● WHAT IS EXPECTED: Copy all the entries word for word, but omit the pictures.

Saved entries
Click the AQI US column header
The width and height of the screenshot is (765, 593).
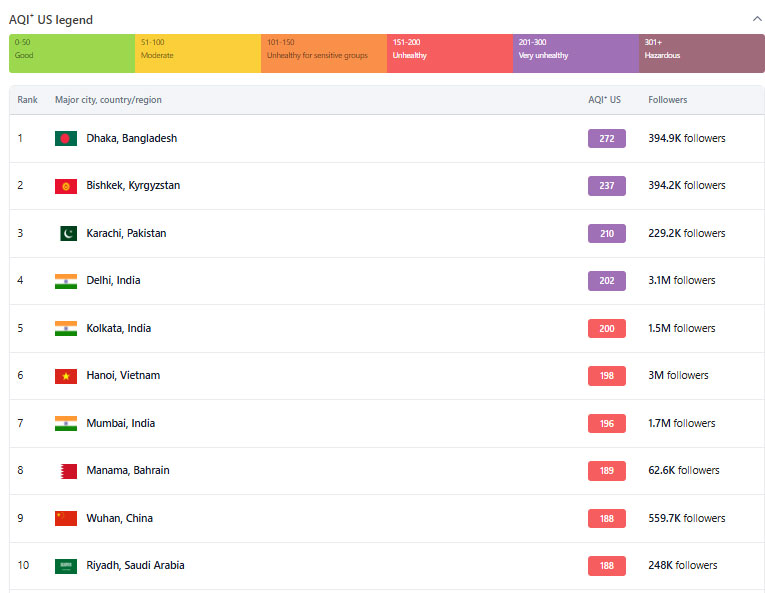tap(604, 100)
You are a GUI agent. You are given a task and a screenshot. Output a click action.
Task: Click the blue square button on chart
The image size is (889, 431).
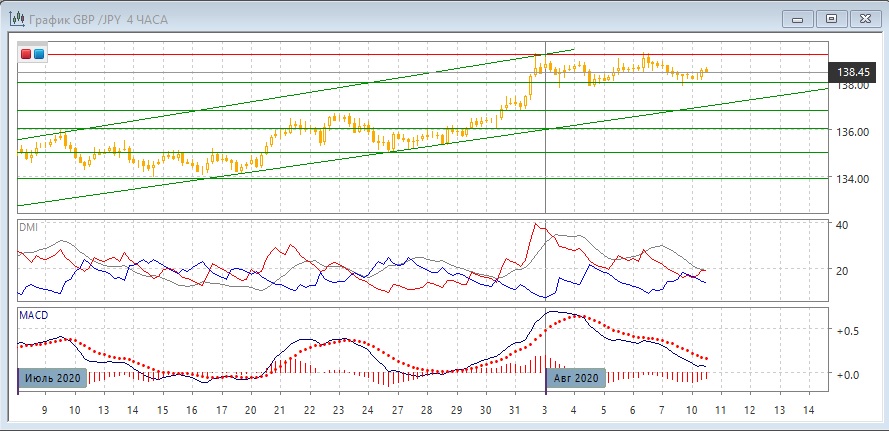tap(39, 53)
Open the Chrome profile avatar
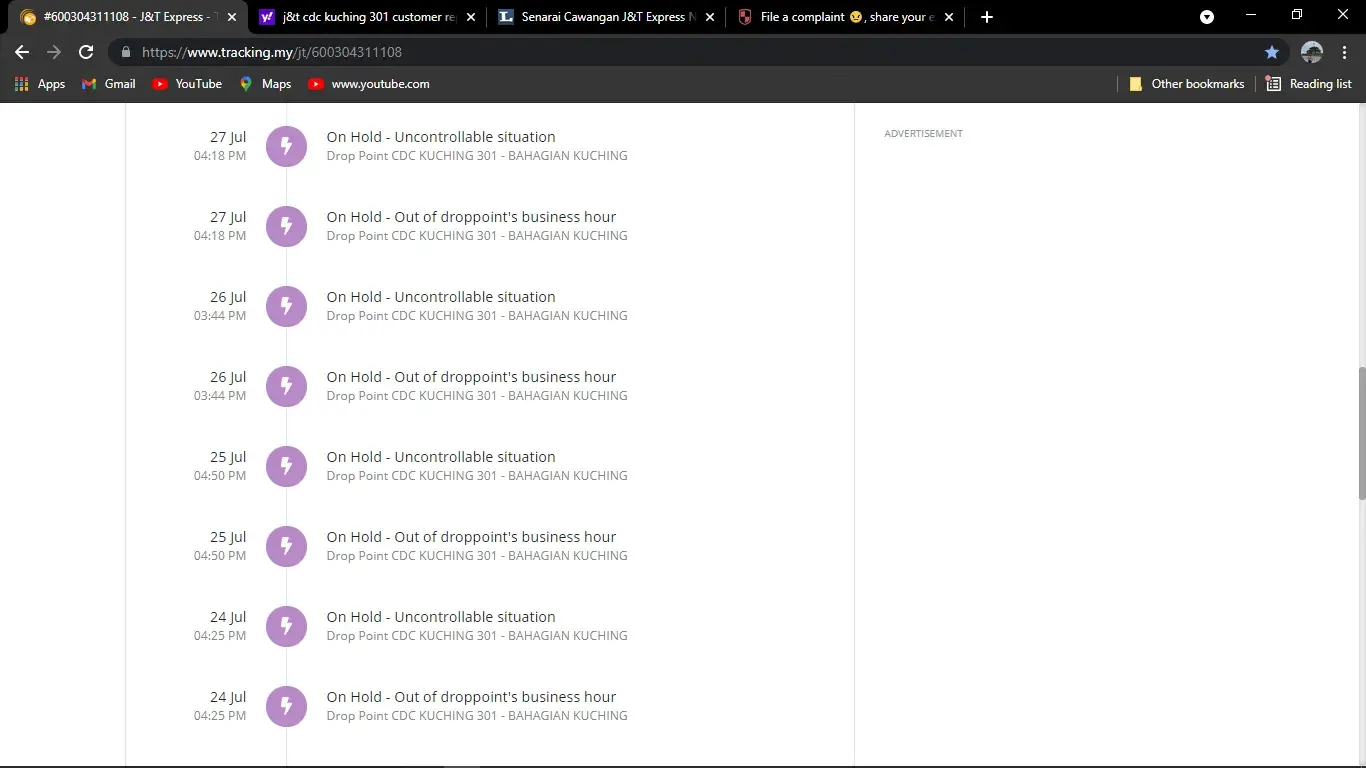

● RESPONSE TO THIS TASK:
Click the AQI US column header
The width and height of the screenshot is (765, 593).
tap(604, 100)
You are a GUI agent. You are given a task and a screenshot. Output a click action.
Task: Click the blue square button on chart
The image size is (889, 431).
tap(39, 53)
Open the Chrome profile avatar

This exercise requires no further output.